- EXERCISE AIM -
Put every line of the items below into a Markdown table with two columns, Row and Text. Number the rows in order and leave out any blank lines.
## begin LISTING
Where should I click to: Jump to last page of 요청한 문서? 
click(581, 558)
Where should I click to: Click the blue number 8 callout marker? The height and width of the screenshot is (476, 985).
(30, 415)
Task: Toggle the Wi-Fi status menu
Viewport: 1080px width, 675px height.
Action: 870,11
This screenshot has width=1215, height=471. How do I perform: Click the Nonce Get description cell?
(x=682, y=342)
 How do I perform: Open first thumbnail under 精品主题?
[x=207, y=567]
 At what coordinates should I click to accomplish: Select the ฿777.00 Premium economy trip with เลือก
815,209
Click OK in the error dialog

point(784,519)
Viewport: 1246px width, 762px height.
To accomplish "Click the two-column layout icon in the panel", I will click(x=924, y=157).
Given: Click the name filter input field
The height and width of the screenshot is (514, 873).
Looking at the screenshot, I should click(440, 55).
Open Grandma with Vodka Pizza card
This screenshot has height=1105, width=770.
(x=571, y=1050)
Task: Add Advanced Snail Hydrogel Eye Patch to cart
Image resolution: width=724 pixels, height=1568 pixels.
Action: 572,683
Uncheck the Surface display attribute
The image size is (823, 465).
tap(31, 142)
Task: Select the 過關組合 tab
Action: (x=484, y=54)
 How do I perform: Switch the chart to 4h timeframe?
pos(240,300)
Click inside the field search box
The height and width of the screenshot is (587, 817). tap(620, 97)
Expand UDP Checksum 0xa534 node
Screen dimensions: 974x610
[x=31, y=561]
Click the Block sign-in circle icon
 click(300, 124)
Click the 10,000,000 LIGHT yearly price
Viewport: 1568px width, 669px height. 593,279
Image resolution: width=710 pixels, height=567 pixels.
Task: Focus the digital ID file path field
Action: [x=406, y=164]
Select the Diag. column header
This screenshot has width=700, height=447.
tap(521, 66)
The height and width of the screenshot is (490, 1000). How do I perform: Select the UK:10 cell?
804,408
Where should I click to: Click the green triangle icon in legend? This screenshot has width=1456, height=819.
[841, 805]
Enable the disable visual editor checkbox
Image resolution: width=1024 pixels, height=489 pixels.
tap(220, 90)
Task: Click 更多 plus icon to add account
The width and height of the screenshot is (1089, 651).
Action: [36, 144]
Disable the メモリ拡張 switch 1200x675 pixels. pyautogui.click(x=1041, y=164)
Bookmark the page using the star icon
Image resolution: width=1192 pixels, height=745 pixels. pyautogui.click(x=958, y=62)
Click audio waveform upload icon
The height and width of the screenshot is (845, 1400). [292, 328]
## end LISTING
- FINISHED ANSWER -
| Row | Text |
|---|---|
| 1 | Where should I click to: Jump to last page of 요청한 문서?  |
| 2 | click(581, 558) |
| 3 | Where should I click to: Click the blue number 8 callout marker? The height and width of the screenshot is (476, 985). |
| 4 | (30, 415) |
| 5 | Task: Toggle the Wi-Fi status menu |
| 6 | Viewport: 1080px width, 675px height. |
| 7 | Action: 870,11 |
| 8 | This screenshot has width=1215, height=471. How do I perform: Click the Nonce Get description cell? |
| 9 | (x=682, y=342) |
| 10 |  How do I perform: Open first thumbnail under 精品主题? |
| 11 | [x=207, y=567] |
| 12 |  At what coordinates should I click to accomplish: Select the ฿777.00 Premium economy trip with เลือก |
| 13 | 815,209 |
| 14 | Click OK in the error dialog |
| 15 | point(784,519) |
| 16 | Viewport: 1246px width, 762px height. |
| 17 | To accomplish "Click the two-column layout icon in the panel", I will click(x=924, y=157). |
| 18 | Given: Click the name filter input field |
| 19 | The height and width of the screenshot is (514, 873). |
| 20 | Looking at the screenshot, I should click(440, 55). |
| 21 | Open Grandma with Vodka Pizza card |
| 22 | This screenshot has height=1105, width=770. |
| 23 | (x=571, y=1050) |
| 24 | Task: Add Advanced Snail Hydrogel Eye Patch to cart |
| 25 | Image resolution: width=724 pixels, height=1568 pixels. |
| 26 | Action: 572,683 |
| 27 | Uncheck the Surface display attribute |
| 28 | The image size is (823, 465). |
| 29 | tap(31, 142) |
| 30 | Task: Select the 過關組合 tab |
| 31 | Action: (x=484, y=54) |
| 32 |  How do I perform: Switch the chart to 4h timeframe? |
| 33 | pos(240,300) |
| 34 | Click inside the field search box |
| 35 | The height and width of the screenshot is (587, 817). tap(620, 97) |
| 36 | Expand UDP Checksum 0xa534 node |
| 37 | Screen dimensions: 974x610 |
| 38 | [x=31, y=561] |
| 39 | Click the Block sign-in circle icon |
| 40 |  click(300, 124) |
| 41 | Click the 10,000,000 LIGHT yearly price |
| 42 | Viewport: 1568px width, 669px height. 593,279 |
| 43 | Image resolution: width=710 pixels, height=567 pixels. |
| 44 | Task: Focus the digital ID file path field |
| 45 | Action: [x=406, y=164] |
| 46 | Select the Diag. column header |
| 47 | This screenshot has width=700, height=447. |
| 48 | tap(521, 66) |
| 49 | The height and width of the screenshot is (490, 1000). How do I perform: Select the UK:10 cell? |
| 50 | 804,408 |
| 51 | Where should I click to: Click the green triangle icon in legend? This screenshot has width=1456, height=819. |
| 52 | [841, 805] |
| 53 | Enable the disable visual editor checkbox |
| 54 | Image resolution: width=1024 pixels, height=489 pixels. |
| 55 | tap(220, 90) |
| 56 | Task: Click 更多 plus icon to add account |
| 57 | The width and height of the screenshot is (1089, 651). |
| 58 | Action: [36, 144] |
| 59 | Disable the メモリ拡張 switch 1200x675 pixels. pyautogui.click(x=1041, y=164) |
| 60 | Bookmark the page using the star icon |
| 61 | Image resolution: width=1192 pixels, height=745 pixels. pyautogui.click(x=958, y=62) |
| 62 | Click audio waveform upload icon |
| 63 | The height and width of the screenshot is (845, 1400). [292, 328] |